Sur les frais irrépétibles
En application de l’article 700 1° du code de procédure civile, dans toutes les instances, le juge condamne la partie tenue aux dépens ou la partie perdante à payer à l’autre partie la somme qu’il détermine au titre des frais exposés et non compris dans les dépens. Le juge tient compte de l’équité ou de la situation économique de la partie condamnée. Il peut, même d’office, pour des raisons tirées des mêmes considérations, dire qu’il n’y a lieu à condamnation.
En l’espèce, au regard de l’équité, les demandes formées au titre des frais irrépétibles seront rejetées.
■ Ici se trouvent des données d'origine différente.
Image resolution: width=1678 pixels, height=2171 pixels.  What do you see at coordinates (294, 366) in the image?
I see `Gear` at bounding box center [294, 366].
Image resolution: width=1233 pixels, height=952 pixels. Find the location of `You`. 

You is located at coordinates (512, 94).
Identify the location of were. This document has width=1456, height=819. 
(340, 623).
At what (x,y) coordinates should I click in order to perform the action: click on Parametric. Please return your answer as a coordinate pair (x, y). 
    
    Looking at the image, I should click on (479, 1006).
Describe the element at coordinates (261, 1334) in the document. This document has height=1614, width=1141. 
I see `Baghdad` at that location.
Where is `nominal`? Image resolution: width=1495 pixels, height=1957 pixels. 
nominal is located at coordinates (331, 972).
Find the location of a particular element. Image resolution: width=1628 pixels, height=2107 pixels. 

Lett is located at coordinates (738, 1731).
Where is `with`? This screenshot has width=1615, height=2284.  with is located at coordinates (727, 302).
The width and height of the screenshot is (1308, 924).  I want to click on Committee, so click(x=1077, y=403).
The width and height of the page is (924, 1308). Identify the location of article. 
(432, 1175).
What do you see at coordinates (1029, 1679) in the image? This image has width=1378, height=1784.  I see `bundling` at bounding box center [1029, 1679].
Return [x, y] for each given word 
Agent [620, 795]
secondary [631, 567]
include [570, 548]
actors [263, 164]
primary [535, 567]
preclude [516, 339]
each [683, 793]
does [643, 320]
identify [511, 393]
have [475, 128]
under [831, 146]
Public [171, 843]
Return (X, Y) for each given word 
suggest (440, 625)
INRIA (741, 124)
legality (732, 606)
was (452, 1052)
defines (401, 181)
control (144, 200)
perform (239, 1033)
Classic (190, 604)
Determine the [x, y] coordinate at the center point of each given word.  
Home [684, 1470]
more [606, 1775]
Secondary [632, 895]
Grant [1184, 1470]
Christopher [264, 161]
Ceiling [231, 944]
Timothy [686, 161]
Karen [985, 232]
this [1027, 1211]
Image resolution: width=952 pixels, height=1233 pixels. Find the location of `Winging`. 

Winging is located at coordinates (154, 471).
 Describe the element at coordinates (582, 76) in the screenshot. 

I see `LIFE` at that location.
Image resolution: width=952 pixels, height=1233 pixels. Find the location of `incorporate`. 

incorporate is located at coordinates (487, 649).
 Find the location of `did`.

Sur l’exécution provisoire
Aux termes de l’article 514 du Code de procédure civile, « les décisions de première instance sont de droit exécutoires à titre provisoire à moins que la loi ou la décision rendue n’en dispose autrement ».
En l’espèce, aucune loi ni aucune particularité de l’espèce ne s’oppose à l’exécution provisoire des présentes.
En conséquence, il sera rappelé que le présent jugement est exécutoire par provision.
PAR CES MOTIFS
Le tribunal,
REJETTE toutes les demandes de [C] [A] ;
CONDAMNE [C] [A] aux dépens de l’instance, en ce compris les dépens de l’instance en référé dont le coût de l’expertise judiciaire,
AUTORISE la SCP RSD avocats, conformément aux dispositions de l’article 699 du code de procédure civile, à recouvrer directement, contre la partie condamnée, ceux des dépens dont elle a fait l’avance sans avoir reçu provision;
DEBOUTE [C] [A] et la société Mon logement 27 de leurs demandes fondées sur l’article 700 du code de procédure civile ;
RAPPELLE que l’exécution provisoire de la présente décision est de droit.
En foi de quoi le présent jugement a été signé par la Présidente et le Greffier.
En conséquence, la République Française mande et ordonne à tous commissaires de justice sur ce requis de mettre le présent jugement à exécution.
Aux Procureurs Généraux et aux Procureurs de la République près le Tribunal Judiciaire d’Evreux d’y tenir la main.
A tous Commandements et Officier de la force publique de prêter main forte lorsqu’ils en seront légalement requis.
En foi de quoi le présent jugement a été signé par le président et le greffier.